Neither party has been keen to disclose the financial basis for the deal, but the Royal Free has said that although it currently receives free access to Streams, it will have to pay a ‘service fee’ if DeepMind’s support ends up costing the company more than £15,000 a month. This, presumably, seems a fair agreement to the decision-makers at the Royal Free, since the data has no financial value to the trust and the benefits to patients may be considerable. But from the wider perspective of the NHS it is disappointing: companies are being gifted the raw material that enables them to come up with products for which the NHS looks likely to end up paying dearly.

It’s worth thinking for a moment about what the tech companies may be able to charge for tools of this kind. The obvious target for machine learning in the health sphere is medical image interpretation. DeepMind is rumoured to be close to announcing that it can interpret retinal scans more reliably than expert ophthalmologists. Other companies are looking at mammograms and, I assume, pretty much all other classes of medical images. There are plenty of technical challenges, but most people in the field believe that machine learning will shortly outperform radiologists in at least those aspects of the job that involve the straightforward application of pattern recognition. At the moment, the UK employs 3318 consultant radiologists. The cost of employing them, if you add up their salaries and associated costs, is about £633 million a year. A company that successfully automates even a fraction of this activity will have a huge global market for its wares.

When it comes to the data, this is a buyer’s market. If the NHS tried to get a better deal, tech companies would just look elsewhere. There are lots of countries desperate for their investment. In March 2016, the Italian government signed a deal with IBM. The corporation would invest $150 million, $60 million of which would be provided in state subsidies, in a new centre in Milan to develop data-driven healthcare applications. In return, Il Fatto quotidiano has revealed, IBM expects to have access to the health data of the population of Lombardy, if not the whole of Italy.
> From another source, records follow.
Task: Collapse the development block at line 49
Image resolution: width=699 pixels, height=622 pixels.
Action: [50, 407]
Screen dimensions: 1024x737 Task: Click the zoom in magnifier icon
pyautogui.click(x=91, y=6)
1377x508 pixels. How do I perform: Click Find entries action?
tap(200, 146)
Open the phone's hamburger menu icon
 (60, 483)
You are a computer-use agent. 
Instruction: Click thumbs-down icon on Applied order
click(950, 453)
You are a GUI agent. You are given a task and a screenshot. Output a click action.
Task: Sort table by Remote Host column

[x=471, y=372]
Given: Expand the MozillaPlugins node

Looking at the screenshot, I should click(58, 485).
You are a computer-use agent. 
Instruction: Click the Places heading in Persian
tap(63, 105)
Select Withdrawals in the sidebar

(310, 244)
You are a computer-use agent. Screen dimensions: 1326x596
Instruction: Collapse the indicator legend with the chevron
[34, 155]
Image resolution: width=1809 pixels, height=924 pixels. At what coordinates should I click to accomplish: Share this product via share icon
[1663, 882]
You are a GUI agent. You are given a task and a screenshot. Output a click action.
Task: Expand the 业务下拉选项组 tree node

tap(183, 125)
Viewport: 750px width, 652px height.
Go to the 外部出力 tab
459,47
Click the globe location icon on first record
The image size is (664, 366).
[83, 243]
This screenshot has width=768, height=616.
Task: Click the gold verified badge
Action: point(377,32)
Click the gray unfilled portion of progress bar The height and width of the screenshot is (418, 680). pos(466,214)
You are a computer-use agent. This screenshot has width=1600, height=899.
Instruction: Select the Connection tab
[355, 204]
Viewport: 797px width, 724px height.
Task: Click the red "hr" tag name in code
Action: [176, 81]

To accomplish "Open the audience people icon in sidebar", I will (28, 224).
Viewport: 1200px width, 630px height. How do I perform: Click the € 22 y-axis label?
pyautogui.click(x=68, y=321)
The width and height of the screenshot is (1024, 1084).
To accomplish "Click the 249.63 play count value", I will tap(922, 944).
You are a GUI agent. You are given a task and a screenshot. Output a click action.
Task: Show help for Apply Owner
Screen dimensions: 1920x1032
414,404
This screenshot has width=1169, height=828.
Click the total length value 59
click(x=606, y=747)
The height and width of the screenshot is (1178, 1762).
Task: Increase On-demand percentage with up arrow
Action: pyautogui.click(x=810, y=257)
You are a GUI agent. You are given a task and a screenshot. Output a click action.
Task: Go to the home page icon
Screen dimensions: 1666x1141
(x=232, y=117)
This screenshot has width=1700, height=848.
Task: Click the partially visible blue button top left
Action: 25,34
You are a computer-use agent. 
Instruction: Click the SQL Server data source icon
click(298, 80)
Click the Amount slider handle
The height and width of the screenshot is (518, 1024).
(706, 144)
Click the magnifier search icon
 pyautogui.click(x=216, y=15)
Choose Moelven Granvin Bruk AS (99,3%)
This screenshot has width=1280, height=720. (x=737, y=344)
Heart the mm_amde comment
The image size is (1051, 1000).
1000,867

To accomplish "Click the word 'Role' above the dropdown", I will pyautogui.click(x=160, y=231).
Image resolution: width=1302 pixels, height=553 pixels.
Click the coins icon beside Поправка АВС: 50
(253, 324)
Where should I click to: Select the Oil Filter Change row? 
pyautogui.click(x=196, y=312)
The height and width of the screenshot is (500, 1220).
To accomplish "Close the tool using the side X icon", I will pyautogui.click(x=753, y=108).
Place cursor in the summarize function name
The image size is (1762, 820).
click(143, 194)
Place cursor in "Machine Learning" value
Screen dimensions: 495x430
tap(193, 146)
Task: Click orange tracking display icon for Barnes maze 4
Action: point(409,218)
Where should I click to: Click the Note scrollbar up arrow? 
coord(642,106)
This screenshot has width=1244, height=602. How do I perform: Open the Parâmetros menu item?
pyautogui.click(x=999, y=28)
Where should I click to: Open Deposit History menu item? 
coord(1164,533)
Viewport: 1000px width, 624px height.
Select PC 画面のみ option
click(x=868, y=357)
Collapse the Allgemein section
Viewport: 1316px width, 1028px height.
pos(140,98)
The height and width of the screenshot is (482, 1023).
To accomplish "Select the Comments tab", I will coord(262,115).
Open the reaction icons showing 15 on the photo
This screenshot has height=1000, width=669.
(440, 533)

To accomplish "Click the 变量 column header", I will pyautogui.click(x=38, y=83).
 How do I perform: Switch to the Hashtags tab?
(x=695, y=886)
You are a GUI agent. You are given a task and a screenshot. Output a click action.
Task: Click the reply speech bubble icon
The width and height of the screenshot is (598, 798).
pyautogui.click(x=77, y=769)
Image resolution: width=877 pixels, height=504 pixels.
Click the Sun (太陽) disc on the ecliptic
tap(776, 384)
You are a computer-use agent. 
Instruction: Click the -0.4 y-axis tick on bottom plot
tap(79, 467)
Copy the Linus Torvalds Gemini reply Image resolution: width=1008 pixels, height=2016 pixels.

The paper quotes a confidential document listing the data IBM is hoping to secure: registration and demographic data, historical medical diagnoses, repayments and running costs, medical conditions and procedures, outpatient prescriptions, drug treatments and related costs, emergency room visits, hospital discharge cards, appointment information, time and attendance and other health data. The Italian data protection authority and the European Commission have asked for details of the arrangement, but the government, so far, has ignored them.